**WRITTEN REQUEST 1:** Copy the listing from the line containing "will click(246, 1051)." through the end of the listing, including both ends.

**TEXT BLOCK:**
# Yamaha 90 2 stroke flush port hose attachment



## Paul Mills (Mar 26, 2018)

Greetings team.

I have a 90TLRD 2 stroke. 2004 model. It has a flush port on it for connecting to a hose.

Just wondering if this is standard or aftermarket and perhaps what is the best way to use it.

Pictures below. Appears to flush thru the port into the head.


----------



## Marsh Pirate (Sep 15, 2016)

Standard. Hook to hose and let her flush, don't start engine.


----------



## Smackdaddy53 (Dec 31, 2012)

You can run the motor with it hooked up to flush it and not do any harm. I do it all the time, same motor. I let it run at 2000rpm for 45 minutes a couple of times to burn some fuel through it.


----------



## State fish rob (Jan 25, 2017)

Manual says not to run w/o muffs


----------



## Smackdaddy53 (Dec 31, 2012)

State fish rob said:


> Manual says not to run w/o muffs


It doesn’t hurt it, the water pump still gets water as does the power head. Manuals aren’t gospel.


----------



## State fish rob (Jan 25, 2017)

roger that. I’m not smart enough to pick and choose.


----------



## Surffshr (Dec 28, 2017)

This makes me miss my old Yamaha so much, I may just have to start looking for another boat!


----------



## Marsh Pirate (Sep 15, 2016)

**INPUT MATERIAL:**
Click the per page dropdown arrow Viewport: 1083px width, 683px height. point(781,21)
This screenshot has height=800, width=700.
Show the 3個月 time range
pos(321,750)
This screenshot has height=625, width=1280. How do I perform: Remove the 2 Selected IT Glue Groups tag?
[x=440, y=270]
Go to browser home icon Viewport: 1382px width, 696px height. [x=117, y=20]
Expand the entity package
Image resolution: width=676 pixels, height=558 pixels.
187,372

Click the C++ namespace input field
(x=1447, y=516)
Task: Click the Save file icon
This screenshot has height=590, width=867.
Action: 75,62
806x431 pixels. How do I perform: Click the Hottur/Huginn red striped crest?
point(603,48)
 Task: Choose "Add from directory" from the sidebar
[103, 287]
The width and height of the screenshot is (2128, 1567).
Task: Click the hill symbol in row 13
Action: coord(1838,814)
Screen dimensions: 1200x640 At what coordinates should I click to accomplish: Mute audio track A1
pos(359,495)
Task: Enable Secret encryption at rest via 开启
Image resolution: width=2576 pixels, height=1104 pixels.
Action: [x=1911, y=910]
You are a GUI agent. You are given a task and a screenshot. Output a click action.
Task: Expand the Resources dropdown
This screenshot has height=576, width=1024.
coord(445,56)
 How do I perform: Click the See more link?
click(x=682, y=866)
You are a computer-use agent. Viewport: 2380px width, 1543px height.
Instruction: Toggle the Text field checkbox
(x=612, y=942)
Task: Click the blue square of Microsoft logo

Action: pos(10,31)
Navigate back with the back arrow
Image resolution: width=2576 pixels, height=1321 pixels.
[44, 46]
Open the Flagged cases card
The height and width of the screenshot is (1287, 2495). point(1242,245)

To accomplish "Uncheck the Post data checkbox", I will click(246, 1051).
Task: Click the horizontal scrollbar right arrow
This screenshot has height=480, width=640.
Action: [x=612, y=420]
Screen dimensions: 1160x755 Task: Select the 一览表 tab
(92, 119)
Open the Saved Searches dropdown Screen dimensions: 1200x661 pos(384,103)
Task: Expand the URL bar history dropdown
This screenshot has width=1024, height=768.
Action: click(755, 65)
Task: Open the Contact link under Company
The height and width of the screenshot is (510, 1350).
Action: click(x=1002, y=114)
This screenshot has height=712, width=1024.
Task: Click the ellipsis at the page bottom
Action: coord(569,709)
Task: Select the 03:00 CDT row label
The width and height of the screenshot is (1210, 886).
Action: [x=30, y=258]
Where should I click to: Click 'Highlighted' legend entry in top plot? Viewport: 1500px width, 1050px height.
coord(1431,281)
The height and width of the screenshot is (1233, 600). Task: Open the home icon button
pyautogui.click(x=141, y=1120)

**WRITTEN REQUEST 2:** Repeat the entire Yamaha flush port thread word for word.

**FULL ANSWER 1:**
To accomplish "Uncheck the Post data checkbox", I will click(246, 1051).
Task: Click the horizontal scrollbar right arrow
This screenshot has height=480, width=640.
Action: [x=612, y=420]
Screen dimensions: 1160x755 Task: Select the 一览表 tab
(92, 119)
Open the Saved Searches dropdown Screen dimensions: 1200x661 pos(384,103)
Task: Expand the URL bar history dropdown
This screenshot has width=1024, height=768.
Action: click(755, 65)
Task: Open the Contact link under Company
The height and width of the screenshot is (510, 1350).
Action: click(x=1002, y=114)
This screenshot has height=712, width=1024.
Task: Click the ellipsis at the page bottom
Action: coord(569,709)
Task: Select the 03:00 CDT row label
The width and height of the screenshot is (1210, 886).
Action: [x=30, y=258]
Where should I click to: Click 'Highlighted' legend entry in top plot? Viewport: 1500px width, 1050px height.
coord(1431,281)
The height and width of the screenshot is (1233, 600). Task: Open the home icon button
pyautogui.click(x=141, y=1120)

**FULL ANSWER 2:**
# Yamaha 90 2 stroke flush port hose attachment



## Paul Mills (Mar 26, 2018)

Greetings team.

I have a 90TLRD 2 stroke. 2004 model. It has a flush port on it for connecting to a hose.

Just wondering if this is standard or aftermarket and perhaps what is the best way to use it.

Pictures below. Appears to flush thru the port into the head.


----------



## Marsh Pirate (Sep 15, 2016)

Standard. Hook to hose and let her flush, don't start engine.


----------



## Smackdaddy53 (Dec 31, 2012)

You can run the motor with it hooked up to flush it and not do any harm. I do it all the time, same motor. I let it run at 2000rpm for 45 minutes a couple of times to burn some fuel through it.


----------



## State fish rob (Jan 25, 2017)

Manual says not to run w/o muffs


----------



## Smackdaddy53 (Dec 31, 2012)

State fish rob said:


> Manual says not to run w/o muffs


It doesn’t hurt it, the water pump still gets water as does the power head. Manuals aren’t gospel.


----------



## State fish rob (Jan 25, 2017)

roger that. I’m not smart enough to pick and choose.


----------



## Surffshr (Dec 28, 2017)

This makes me miss my old Yamaha so much, I may just have to start looking for another boat!


----------



## Marsh Pirate (Sep 15, 2016)